● **EXERCISE BRIEF**
Extract every record, exactly as written, and ignore the pictures.

*** THE DATA Section Begins ***

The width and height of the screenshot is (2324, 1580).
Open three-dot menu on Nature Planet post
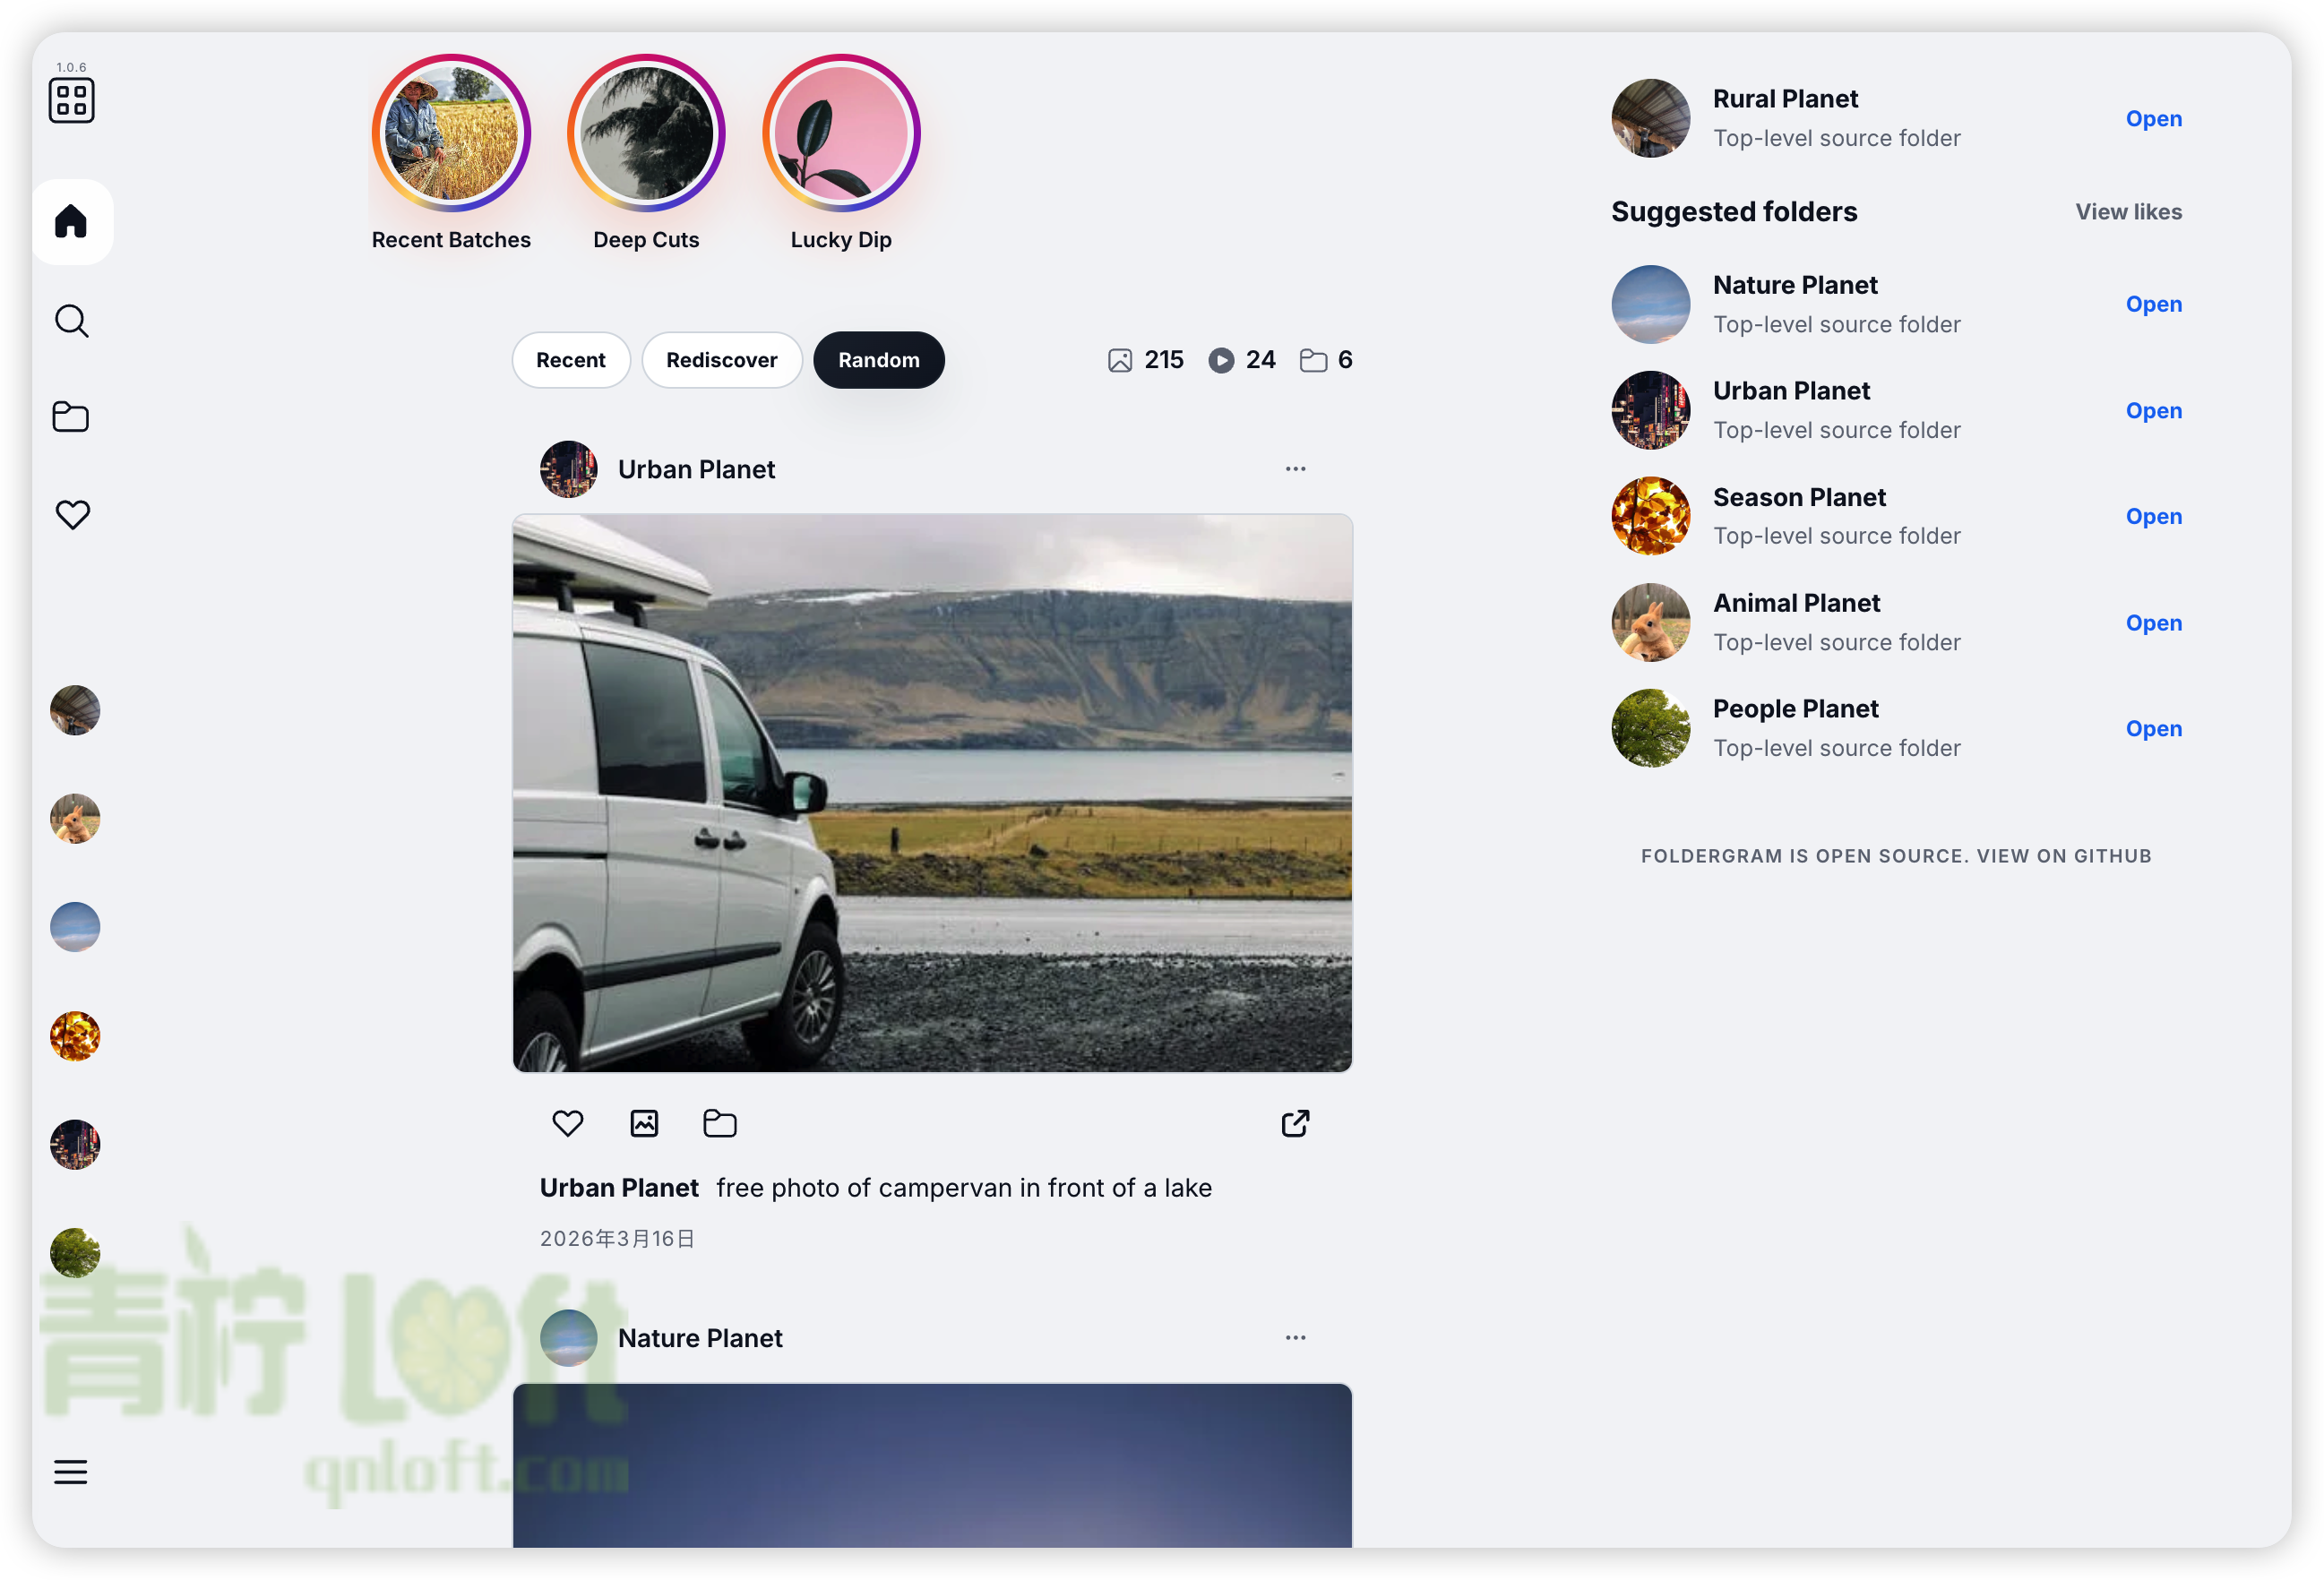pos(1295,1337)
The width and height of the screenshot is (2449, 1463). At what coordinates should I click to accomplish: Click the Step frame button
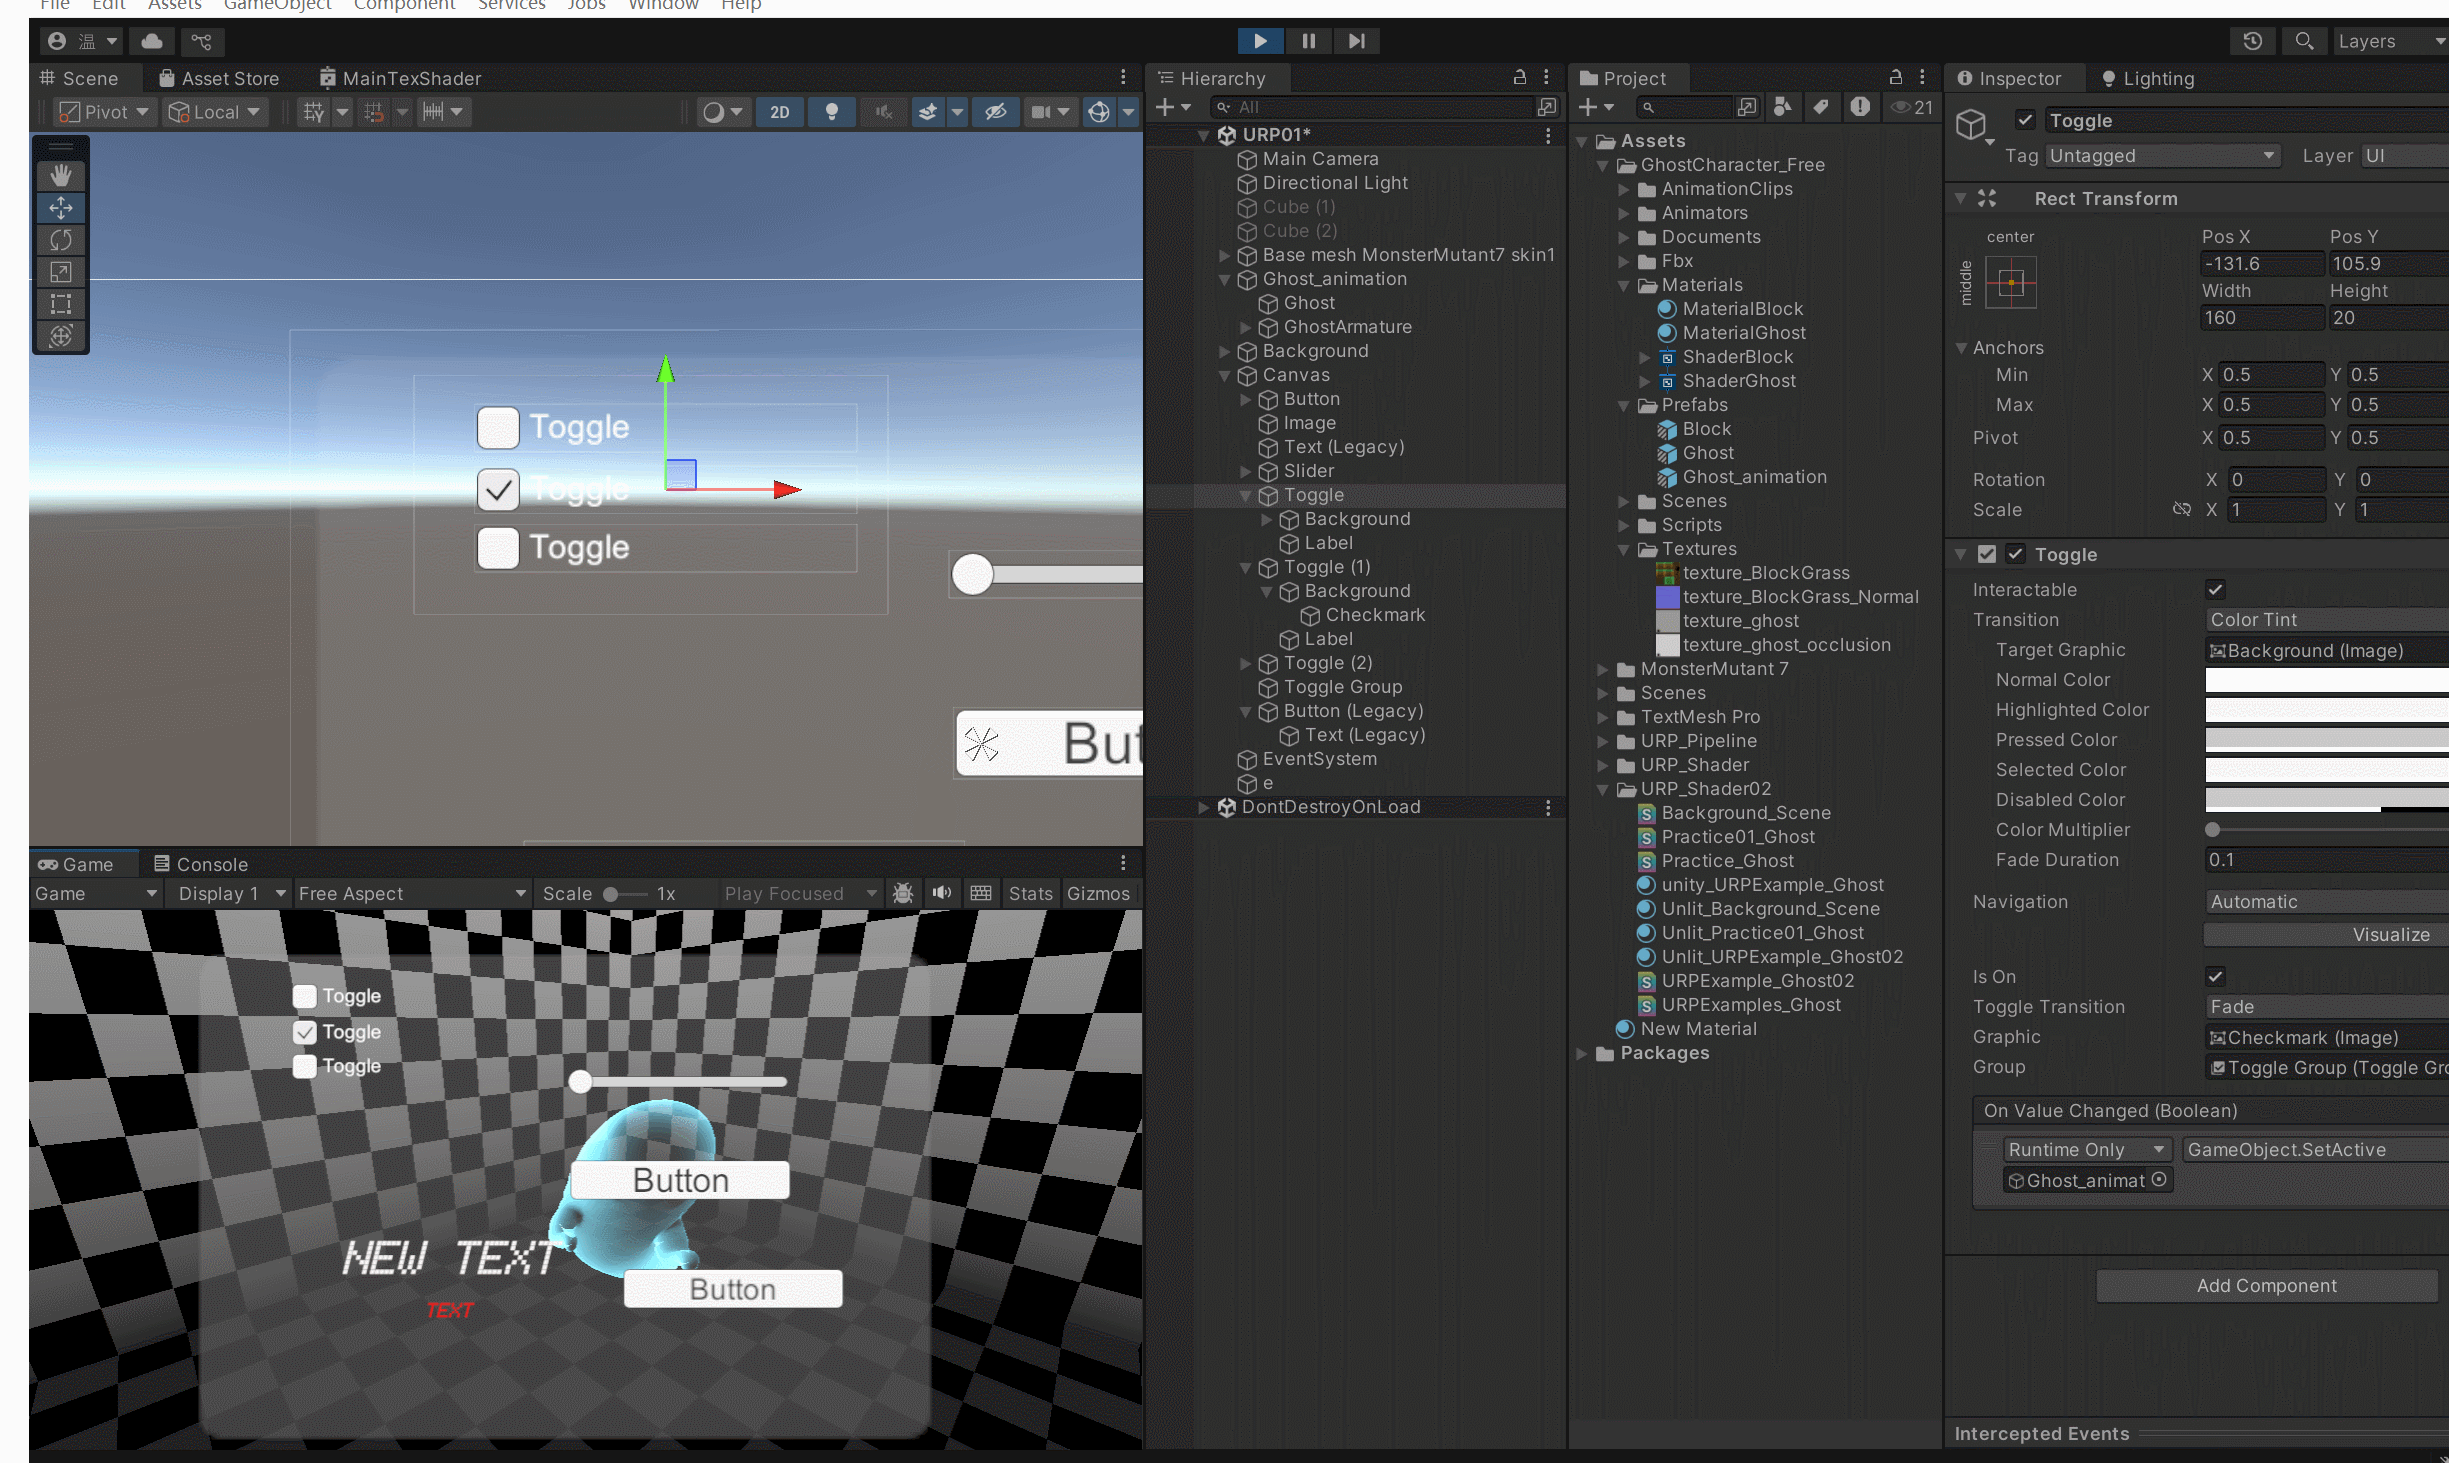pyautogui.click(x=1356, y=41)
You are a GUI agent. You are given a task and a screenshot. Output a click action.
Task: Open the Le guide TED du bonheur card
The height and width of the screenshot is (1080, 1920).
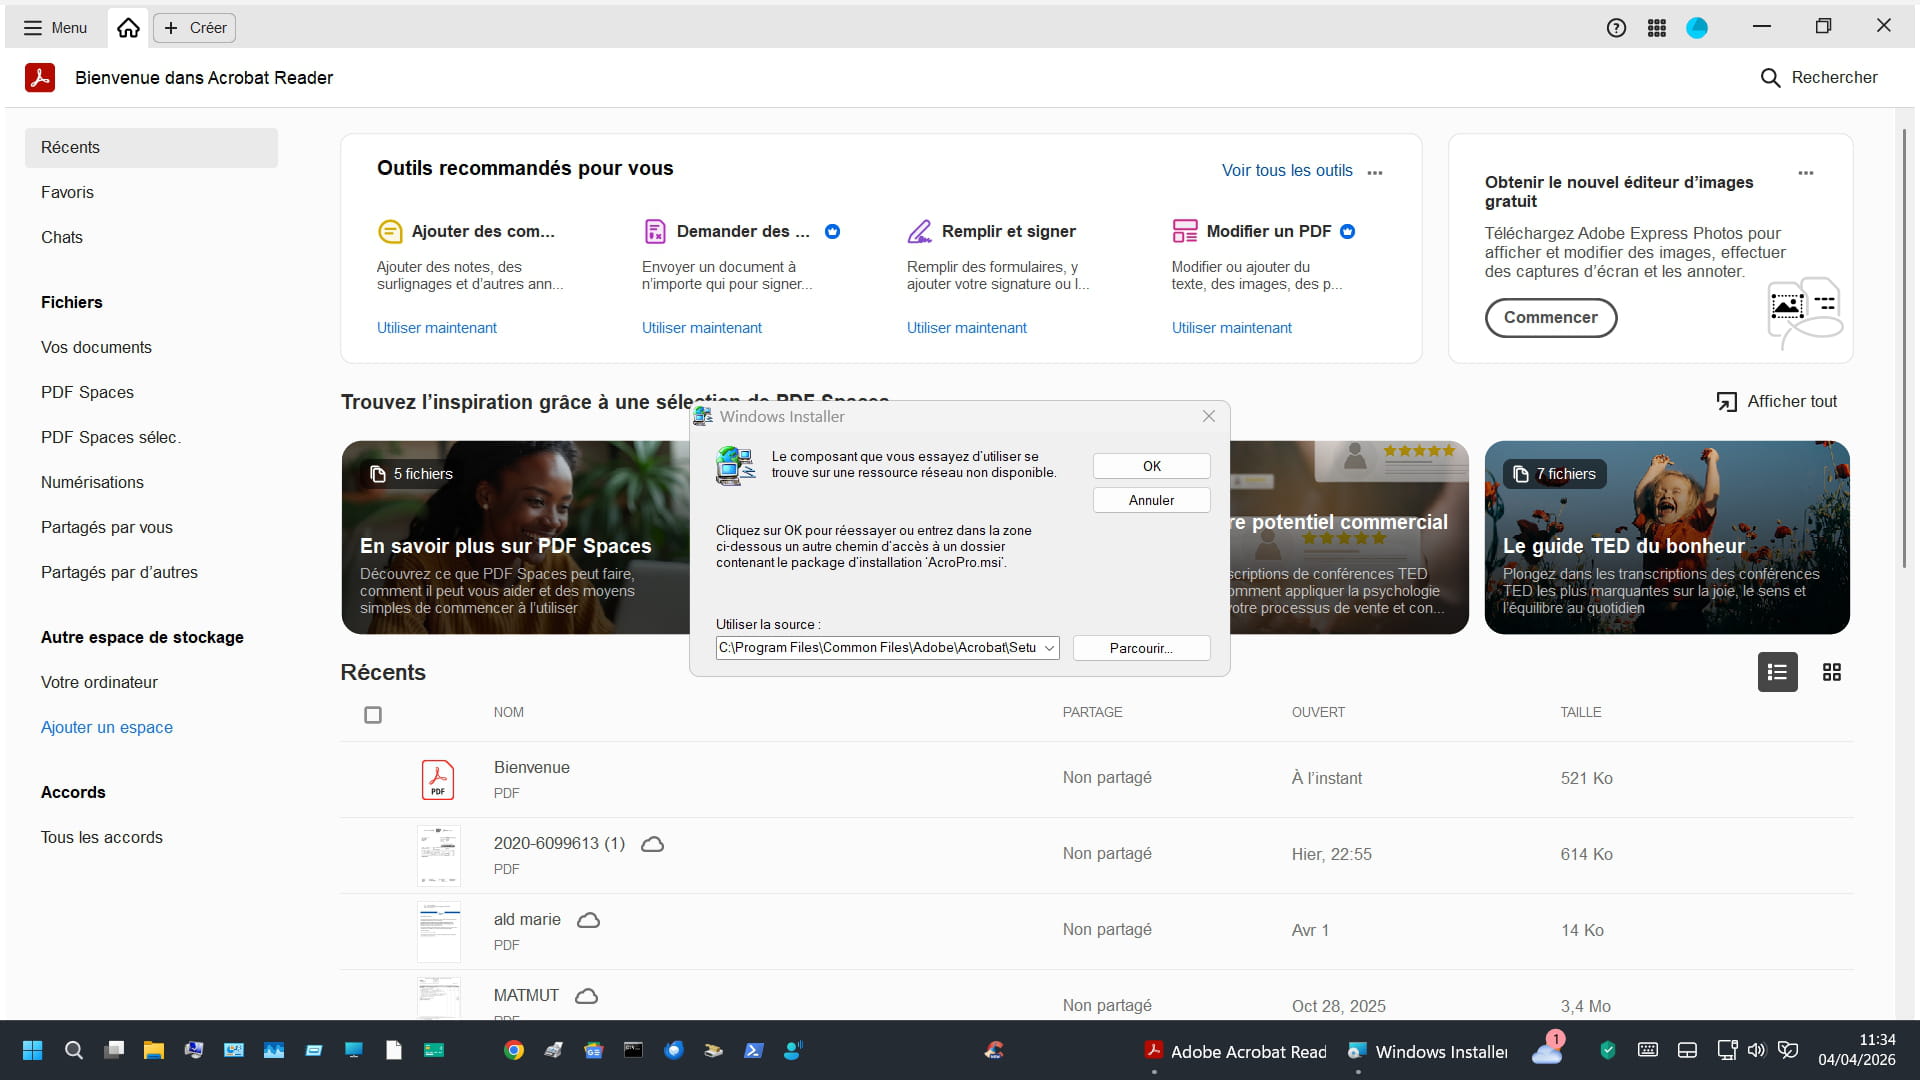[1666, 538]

*** THE DATA Section Ends ***

● **SOLUTION TO THE EXERCISE**
The width and height of the screenshot is (2324, 1580).
Open three-dot menu on Nature Planet post
pos(1295,1337)
The width and height of the screenshot is (2449, 1463). At what coordinates should I click to accomplish: Click the Step frame button
pyautogui.click(x=1356, y=41)
You are a GUI agent. You are given a task and a screenshot. Output a click action.
Task: Open the Le guide TED du bonheur card
The height and width of the screenshot is (1080, 1920).
[1666, 538]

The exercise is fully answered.